**TASK BRIEF:**
Reproduce the lines of the entries below word for word, starting at the line that contains "x-axis tick label?" and ending at the line that contains "pos(200,160)".

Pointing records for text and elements
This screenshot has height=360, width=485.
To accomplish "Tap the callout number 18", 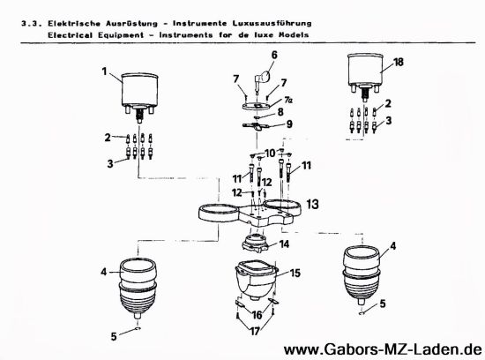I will click(399, 64).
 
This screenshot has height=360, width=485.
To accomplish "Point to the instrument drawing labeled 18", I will click(369, 71).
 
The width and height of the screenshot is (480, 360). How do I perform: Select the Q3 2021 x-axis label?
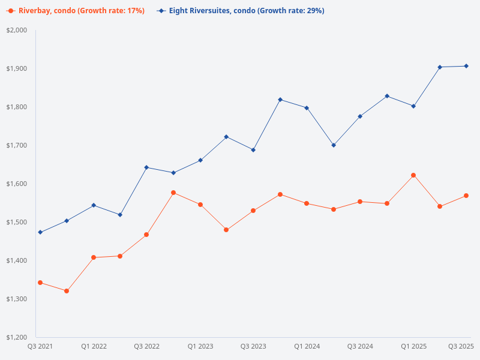pos(40,346)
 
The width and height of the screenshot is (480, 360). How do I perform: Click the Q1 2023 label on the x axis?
pos(200,346)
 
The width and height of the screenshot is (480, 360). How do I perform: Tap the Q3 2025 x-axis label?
pos(461,346)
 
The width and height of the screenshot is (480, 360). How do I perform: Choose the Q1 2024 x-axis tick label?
pos(307,346)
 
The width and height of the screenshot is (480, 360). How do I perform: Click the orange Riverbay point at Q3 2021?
pos(40,283)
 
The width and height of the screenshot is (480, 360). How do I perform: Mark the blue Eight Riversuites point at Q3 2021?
pos(40,232)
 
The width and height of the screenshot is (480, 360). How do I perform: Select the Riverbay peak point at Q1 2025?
pos(413,175)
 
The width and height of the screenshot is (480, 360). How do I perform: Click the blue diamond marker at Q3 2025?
pos(466,66)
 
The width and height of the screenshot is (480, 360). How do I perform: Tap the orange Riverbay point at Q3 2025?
pos(466,196)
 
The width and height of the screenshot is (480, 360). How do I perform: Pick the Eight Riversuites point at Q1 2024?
pos(307,108)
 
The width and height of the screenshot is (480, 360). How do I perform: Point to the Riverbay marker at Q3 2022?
pos(146,235)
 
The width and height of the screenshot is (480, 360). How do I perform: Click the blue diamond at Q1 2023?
pos(200,160)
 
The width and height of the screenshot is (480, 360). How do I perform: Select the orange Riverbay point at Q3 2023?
pos(253,211)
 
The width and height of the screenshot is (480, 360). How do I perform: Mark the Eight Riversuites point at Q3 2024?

**SOLUTION TO THIS PROBLEM:**
The width and height of the screenshot is (480, 360). How do I perform: Choose the Q1 2024 x-axis tick label?
pos(307,346)
 
The width and height of the screenshot is (480, 360). How do I perform: Click the orange Riverbay point at Q3 2021?
pos(40,283)
 
The width and height of the screenshot is (480, 360). How do I perform: Mark the blue Eight Riversuites point at Q3 2021?
pos(40,232)
 
The width and height of the screenshot is (480, 360). How do I perform: Select the Riverbay peak point at Q1 2025?
pos(413,175)
 
The width and height of the screenshot is (480, 360). How do I perform: Click the blue diamond marker at Q3 2025?
pos(466,66)
 
The width and height of the screenshot is (480, 360). How do I perform: Tap the orange Riverbay point at Q3 2025?
pos(466,196)
 
The width and height of the screenshot is (480, 360). How do I perform: Pick the Eight Riversuites point at Q1 2024?
pos(307,108)
 
The width and height of the screenshot is (480, 360). How do I perform: Point to the Riverbay marker at Q3 2022?
pos(146,235)
 
The width and height of the screenshot is (480, 360). How do I perform: Click the blue diamond at Q1 2023?
pos(200,160)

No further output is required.